Add possibility to reduce pool-block size upon micro-kernel behavior
-
Currently, MC (or NC) size of of pool-block is extended by max(MR, NR) to cover possible invalid prefetch (speculative) of micro-kernels, typically for their convenience in the last KC-iteration.
-
This commit adds a macro BLIS_UKERNELS_NO_SPECULATIVE_PREFETCH to leave a possibility to any architecture which, in exchange of carefull prefetching in their micro-kernels to avoid invalid loads, to save some memory space.
@hominhquan I agree with the idea, but I think it might be simpler, clearer, and more flexible to instead create a macro that encodes how much to extend MC/NC when allocating, e.g. BLIS_GEMM_PANEL_PADDING or something. If not set, it could default to max(MR,NR). Then ukernels could set it to 0 or any other suitable value. @fgvanzee does this value already have a name internally?
Aside: "prefetch" isn't the right word because the prefetch is harmless, it's the speculative load that is the problem.
@devinamatthews thanks for your comment, and okay to a yet-to-be-named BLIS_GEMM_PANEL_PADDING macro which is even more generic.
@hominhquan I agree with the idea, but I think it might be simpler, clearer, and more flexible to instead create a macro that encodes how much to extend MC/NC when allocating, e.g. BLIS_GEMM_PANEL_PADDING or something. If not set, it could default to max(MR,NR). Then ukernels could set it to 0 or any other suitable value. @fgvanzee does this value already have a name internally?
@devinamatthews Are you asking if I have coined terminology for this additional micropanel of space reserved in the packing blocks for A and B? Or are you asking if I've already parameterized this within the build system / cpp macros?
Either, but especially the latter.
Either, but especially the latter.
I guess I don't have a name for it yet. (I never expected there would be any need or desire to isolate it for disabling.)
but I think it might be simpler, clearer, and more flexible to instead create a macro that encodes how much to extend MC/NC when allocating, e.g. BLIS_GEMM_PANEL_PADDING or something. If not set, it could default to max(MR,NR).
In principle, I sympathize with wanting to make this a cpp macro parameter that can be set in a header file in the subconfiguration directory.
The problem I see with this is that the extra micropanel's size depends on the register blocksizes, which are set on a per-datatype basis. So you couldn't nicely capture the absolute size of padding for all datatypes with one number; you'd need four constants--one for each datatype.
One could imagine, however, a single constant--probably a double--that determines the size of padding relative to the size of one micropanel. We would have to establish clear rules how that micropanel size would be defined. For example, currently that micropanel is basically max( packmr, packnr ) * kc * dt in size. So maybe that would be our fundamental unit size.
This would allow @hominhquan to zero out the constant, but allow others to increase it. The only limitations are that (1) they'd have to express the constant in units of micropanels, and (2) the constant would not vary across datatypes (although the number of bytes would naturally vary given that the register blocksizes vary).

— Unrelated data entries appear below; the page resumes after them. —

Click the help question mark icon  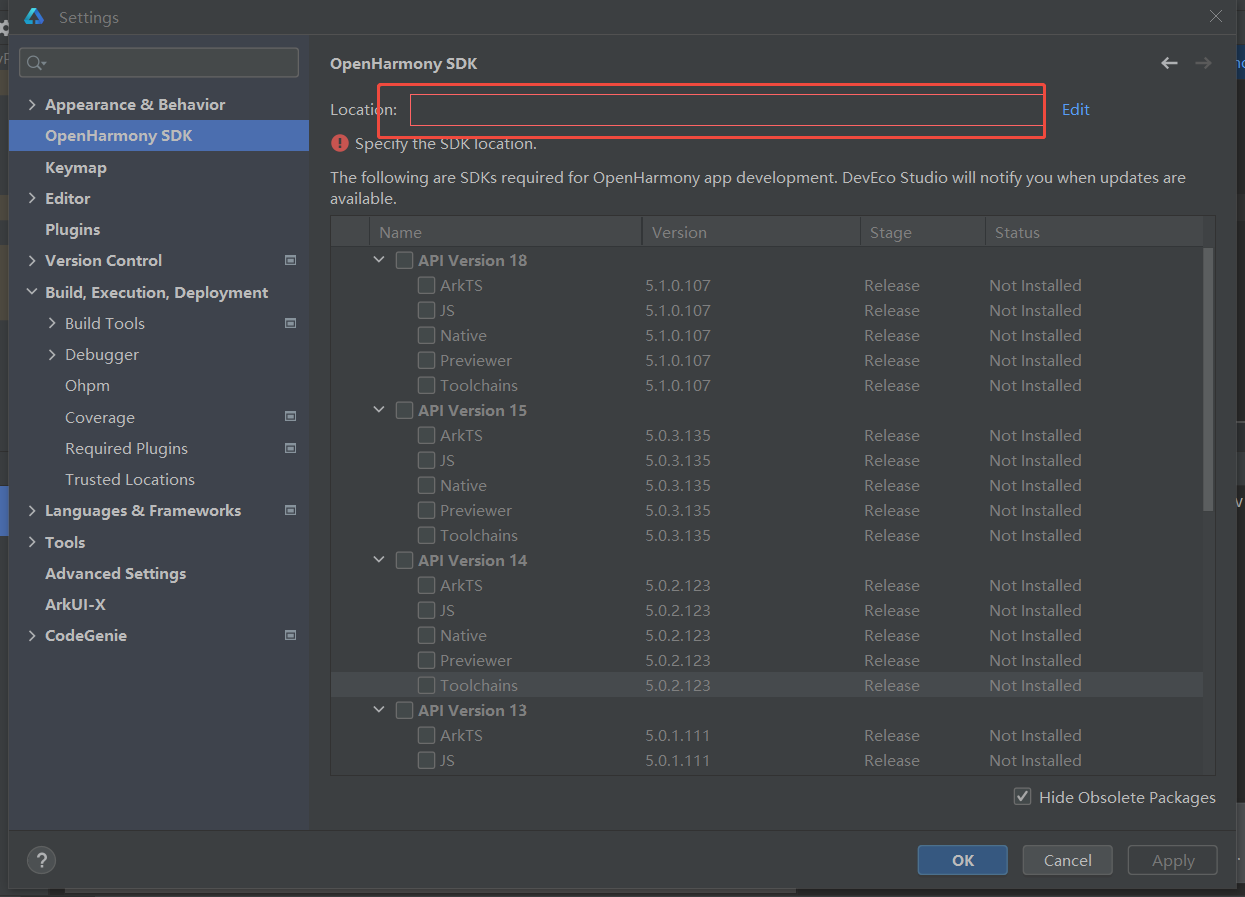pos(41,860)
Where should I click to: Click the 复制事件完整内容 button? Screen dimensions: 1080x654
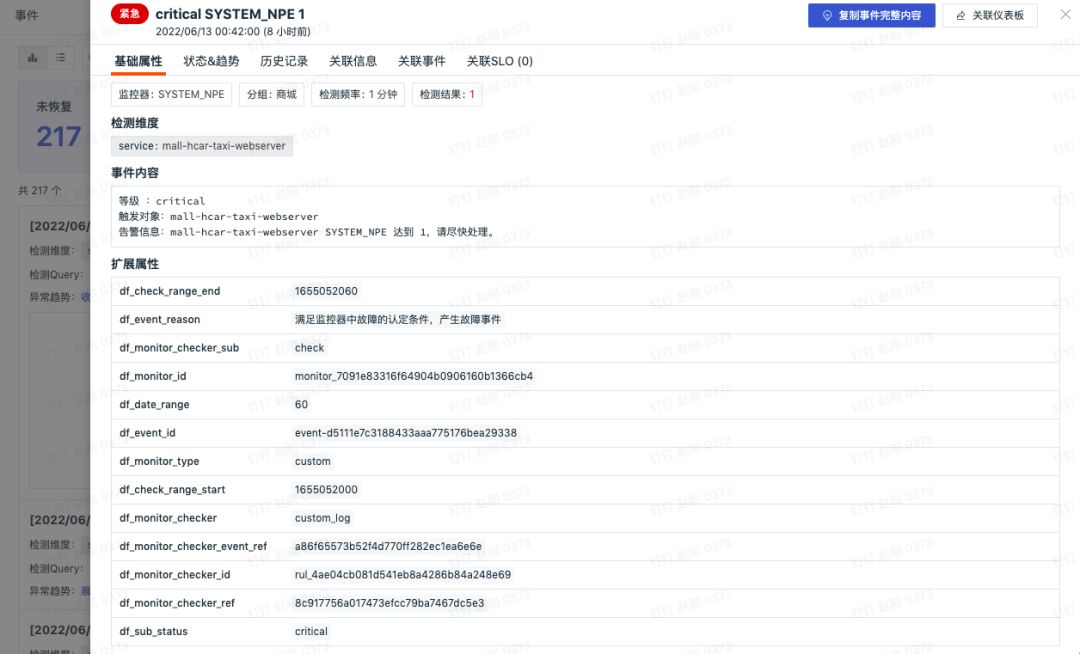[x=871, y=15]

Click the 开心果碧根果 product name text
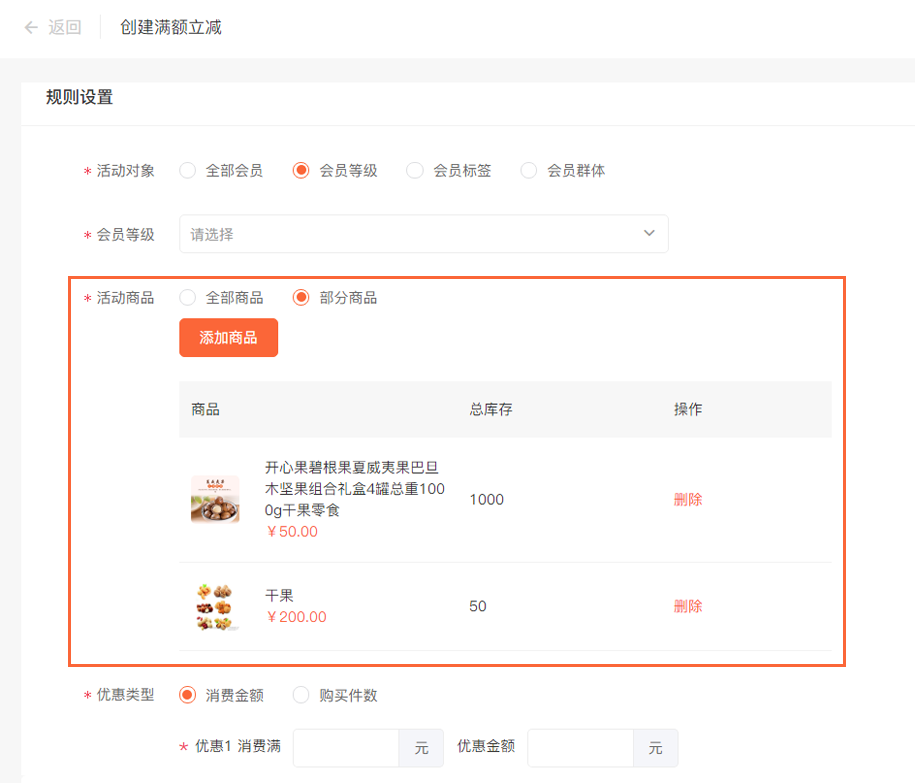pos(354,489)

As an aside, I see some code that I could probably clean up and simplify. BLIS has not used right-side trsm macrokernels in a long time, and I don't think we will go back to that regime. If I can commit to that, then there is no need for computing the "scaling factors" that facilitate swapping of MR and NR.

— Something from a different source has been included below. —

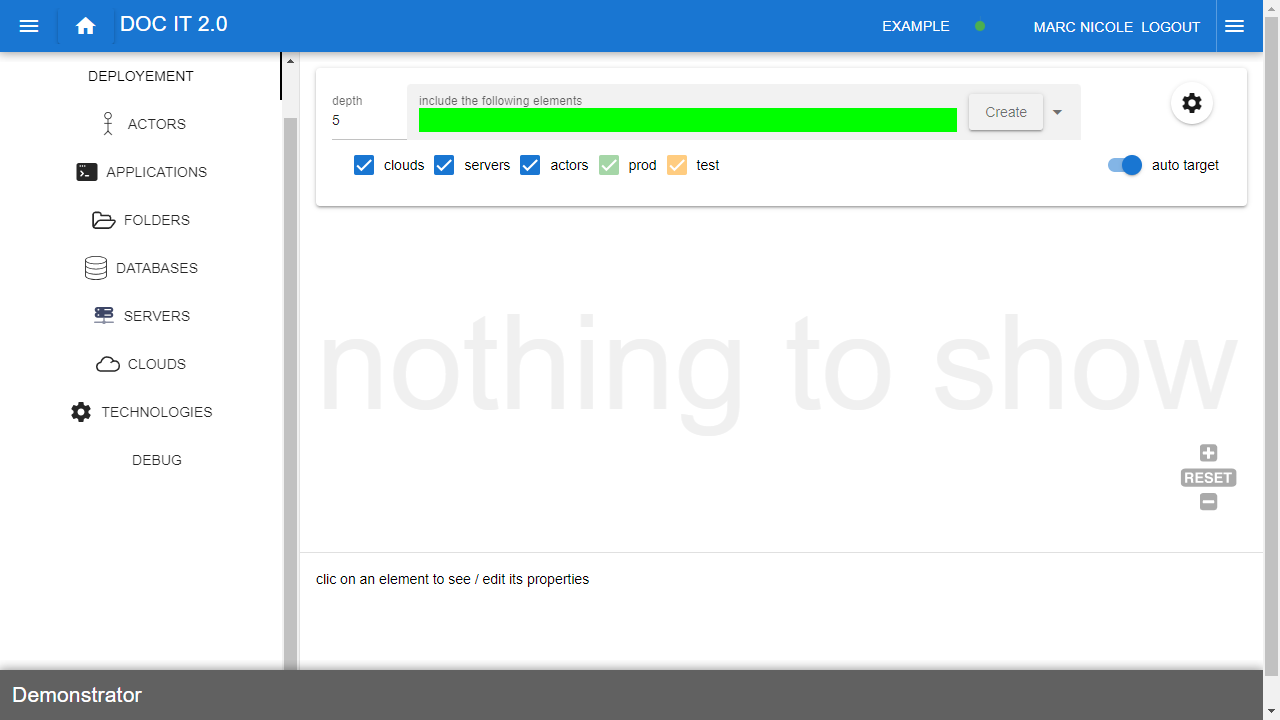Viewport: 1280px width, 720px height.
Task: Disable the auto target switch
Action: click(x=1125, y=165)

4 macros seems reasonable as ukernels for different datatypes may have different behavior.
4 macros seems reasonable as ukernels for different datatypes may have different behavior.
I'm really trying to move BLIS away from situations where we have to explicitly handle different datatypes in the code because it adds yet another place that requires tending-to and maintenance when adding support for new datatypes.